Given the records below, transcribe each of them exactly.

§ §

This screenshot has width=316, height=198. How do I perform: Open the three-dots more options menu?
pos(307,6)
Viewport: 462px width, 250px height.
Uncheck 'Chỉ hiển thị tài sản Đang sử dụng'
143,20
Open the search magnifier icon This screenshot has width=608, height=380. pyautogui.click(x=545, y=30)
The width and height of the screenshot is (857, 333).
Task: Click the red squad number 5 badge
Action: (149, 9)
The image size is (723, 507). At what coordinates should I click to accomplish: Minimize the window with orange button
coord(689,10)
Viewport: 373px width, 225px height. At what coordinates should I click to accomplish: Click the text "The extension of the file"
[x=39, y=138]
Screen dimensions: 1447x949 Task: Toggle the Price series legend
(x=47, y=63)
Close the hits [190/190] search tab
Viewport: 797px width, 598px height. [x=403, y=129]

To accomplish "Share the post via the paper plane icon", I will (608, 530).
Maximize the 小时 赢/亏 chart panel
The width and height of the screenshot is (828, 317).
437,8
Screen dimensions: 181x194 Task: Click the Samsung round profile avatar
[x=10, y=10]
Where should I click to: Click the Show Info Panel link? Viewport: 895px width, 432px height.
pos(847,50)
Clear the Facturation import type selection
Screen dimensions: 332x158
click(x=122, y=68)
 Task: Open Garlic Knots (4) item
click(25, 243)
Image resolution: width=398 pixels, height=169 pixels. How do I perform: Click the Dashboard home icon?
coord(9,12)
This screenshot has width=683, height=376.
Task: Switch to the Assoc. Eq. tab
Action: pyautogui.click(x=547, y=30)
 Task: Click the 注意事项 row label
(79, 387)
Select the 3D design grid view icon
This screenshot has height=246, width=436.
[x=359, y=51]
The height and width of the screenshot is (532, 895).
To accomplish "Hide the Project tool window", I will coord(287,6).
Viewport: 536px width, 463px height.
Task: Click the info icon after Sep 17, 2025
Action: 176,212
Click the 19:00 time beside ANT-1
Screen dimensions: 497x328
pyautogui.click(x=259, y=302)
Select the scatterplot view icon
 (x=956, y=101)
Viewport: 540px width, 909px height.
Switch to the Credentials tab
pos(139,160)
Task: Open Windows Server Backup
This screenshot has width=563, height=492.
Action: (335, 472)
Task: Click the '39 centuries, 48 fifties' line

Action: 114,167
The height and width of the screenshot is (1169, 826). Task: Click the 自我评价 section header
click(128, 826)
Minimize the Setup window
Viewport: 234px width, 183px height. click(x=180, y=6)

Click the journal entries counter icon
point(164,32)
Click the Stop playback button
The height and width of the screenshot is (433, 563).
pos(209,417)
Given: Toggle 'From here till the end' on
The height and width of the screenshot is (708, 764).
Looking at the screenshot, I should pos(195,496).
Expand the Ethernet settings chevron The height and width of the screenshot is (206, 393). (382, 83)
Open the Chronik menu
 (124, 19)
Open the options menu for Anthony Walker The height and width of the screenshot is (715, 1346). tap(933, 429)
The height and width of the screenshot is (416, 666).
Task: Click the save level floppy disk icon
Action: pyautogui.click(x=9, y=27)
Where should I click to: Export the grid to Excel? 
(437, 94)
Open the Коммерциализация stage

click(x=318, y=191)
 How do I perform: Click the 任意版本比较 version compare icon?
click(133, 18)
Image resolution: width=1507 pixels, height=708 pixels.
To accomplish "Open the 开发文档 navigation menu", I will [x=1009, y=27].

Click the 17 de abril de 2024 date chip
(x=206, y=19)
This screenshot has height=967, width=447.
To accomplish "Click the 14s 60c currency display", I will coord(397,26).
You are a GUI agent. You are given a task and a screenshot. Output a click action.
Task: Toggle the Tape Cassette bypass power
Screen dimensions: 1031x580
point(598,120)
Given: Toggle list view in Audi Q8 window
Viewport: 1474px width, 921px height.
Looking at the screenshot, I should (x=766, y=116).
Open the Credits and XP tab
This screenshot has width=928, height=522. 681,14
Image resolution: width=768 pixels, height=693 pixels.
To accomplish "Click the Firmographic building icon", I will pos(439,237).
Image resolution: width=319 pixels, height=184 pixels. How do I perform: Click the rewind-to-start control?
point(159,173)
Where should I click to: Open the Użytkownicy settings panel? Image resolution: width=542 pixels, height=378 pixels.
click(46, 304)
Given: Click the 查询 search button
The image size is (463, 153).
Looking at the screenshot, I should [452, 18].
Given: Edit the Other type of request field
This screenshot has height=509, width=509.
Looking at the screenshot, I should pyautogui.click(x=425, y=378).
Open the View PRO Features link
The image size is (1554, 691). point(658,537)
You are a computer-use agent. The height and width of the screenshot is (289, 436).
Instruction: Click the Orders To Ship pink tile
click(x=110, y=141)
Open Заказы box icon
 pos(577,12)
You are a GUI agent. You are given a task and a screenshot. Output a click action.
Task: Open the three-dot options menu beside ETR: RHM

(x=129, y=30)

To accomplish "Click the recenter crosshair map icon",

§ §

The completed task:
This screenshot has width=316, height=198. How do I perform: Open the three-dots more options menu?
pos(307,6)
Viewport: 462px width, 250px height.
Uncheck 'Chỉ hiển thị tài sản Đang sử dụng'
143,20
Open the search magnifier icon This screenshot has width=608, height=380. pyautogui.click(x=545, y=30)
The width and height of the screenshot is (857, 333).
Task: Click the red squad number 5 badge
Action: (149, 9)
The image size is (723, 507). At what coordinates should I click to accomplish: Minimize the window with orange button
coord(689,10)
Viewport: 373px width, 225px height. At what coordinates should I click to accomplish: Click the text "The extension of the file"
[x=39, y=138]
Screen dimensions: 1447x949 Task: Toggle the Price series legend
(x=47, y=63)
Close the hits [190/190] search tab
Viewport: 797px width, 598px height. [x=403, y=129]

To accomplish "Share the post via the paper plane icon", I will (608, 530).
Maximize the 小时 赢/亏 chart panel
The width and height of the screenshot is (828, 317).
437,8
Screen dimensions: 181x194 Task: Click the Samsung round profile avatar
[x=10, y=10]
Where should I click to: Click the Show Info Panel link? Viewport: 895px width, 432px height.
pos(847,50)
Clear the Facturation import type selection
Screen dimensions: 332x158
click(x=122, y=68)
 Task: Open Garlic Knots (4) item
click(25, 243)
Image resolution: width=398 pixels, height=169 pixels. How do I perform: Click the Dashboard home icon?
coord(9,12)
This screenshot has width=683, height=376.
Task: Switch to the Assoc. Eq. tab
Action: pyautogui.click(x=547, y=30)
 Task: Click the 注意事项 row label
(79, 387)
Select the 3D design grid view icon
This screenshot has height=246, width=436.
[x=359, y=51]
The height and width of the screenshot is (532, 895).
To accomplish "Hide the Project tool window", I will coord(287,6).
Viewport: 536px width, 463px height.
Task: Click the info icon after Sep 17, 2025
Action: 176,212
Click the 19:00 time beside ANT-1
Screen dimensions: 497x328
pyautogui.click(x=259, y=302)
Select the scatterplot view icon
 (x=956, y=101)
Viewport: 540px width, 909px height.
Switch to the Credentials tab
pos(139,160)
Task: Open Windows Server Backup
This screenshot has width=563, height=492.
Action: (335, 472)
Task: Click the '39 centuries, 48 fifties' line

Action: 114,167
The height and width of the screenshot is (1169, 826). Task: Click the 自我评价 section header
click(128, 826)
Minimize the Setup window
Viewport: 234px width, 183px height. click(x=180, y=6)

Click the journal entries counter icon
point(164,32)
Click the Stop playback button
The height and width of the screenshot is (433, 563).
pos(209,417)
Given: Toggle 'From here till the end' on
The height and width of the screenshot is (708, 764).
Looking at the screenshot, I should pos(195,496).
Expand the Ethernet settings chevron The height and width of the screenshot is (206, 393). (382, 83)
Open the Chronik menu
 (124, 19)
Open the options menu for Anthony Walker The height and width of the screenshot is (715, 1346). tap(933, 429)
The height and width of the screenshot is (416, 666).
Task: Click the save level floppy disk icon
Action: pyautogui.click(x=9, y=27)
Where should I click to: Export the grid to Excel? 
(437, 94)
Open the Коммерциализация stage

click(x=318, y=191)
 How do I perform: Click the 任意版本比较 version compare icon?
click(133, 18)
Image resolution: width=1507 pixels, height=708 pixels.
To accomplish "Open the 开发文档 navigation menu", I will [x=1009, y=27].

Click the 17 de abril de 2024 date chip
(x=206, y=19)
This screenshot has height=967, width=447.
To accomplish "Click the 14s 60c currency display", I will coord(397,26).
You are a GUI agent. You are given a task and a screenshot. Output a click action.
Task: Toggle the Tape Cassette bypass power
Screen dimensions: 1031x580
point(598,120)
Given: Toggle list view in Audi Q8 window
Viewport: 1474px width, 921px height.
Looking at the screenshot, I should (x=766, y=116).
Open the Credits and XP tab
This screenshot has width=928, height=522. 681,14
Image resolution: width=768 pixels, height=693 pixels.
To accomplish "Click the Firmographic building icon", I will pos(439,237).
Image resolution: width=319 pixels, height=184 pixels. How do I perform: Click the rewind-to-start control?
point(159,173)
Where should I click to: Open the Użytkownicy settings panel? Image resolution: width=542 pixels, height=378 pixels.
click(46, 304)
Given: Click the 查询 search button
The image size is (463, 153).
Looking at the screenshot, I should [452, 18].
Given: Edit the Other type of request field
This screenshot has height=509, width=509.
Looking at the screenshot, I should pyautogui.click(x=425, y=378).
Open the View PRO Features link
The image size is (1554, 691). point(658,537)
You are a computer-use agent. The height and width of the screenshot is (289, 436).
Instruction: Click the Orders To Ship pink tile
click(x=110, y=141)
Open Заказы box icon
 pos(577,12)
You are a GUI agent. You are given a task and a screenshot. Output a click action.
Task: Open the three-dot options menu beside ETR: RHM

(x=129, y=30)

To accomplish "Click the recenter crosshair map icon",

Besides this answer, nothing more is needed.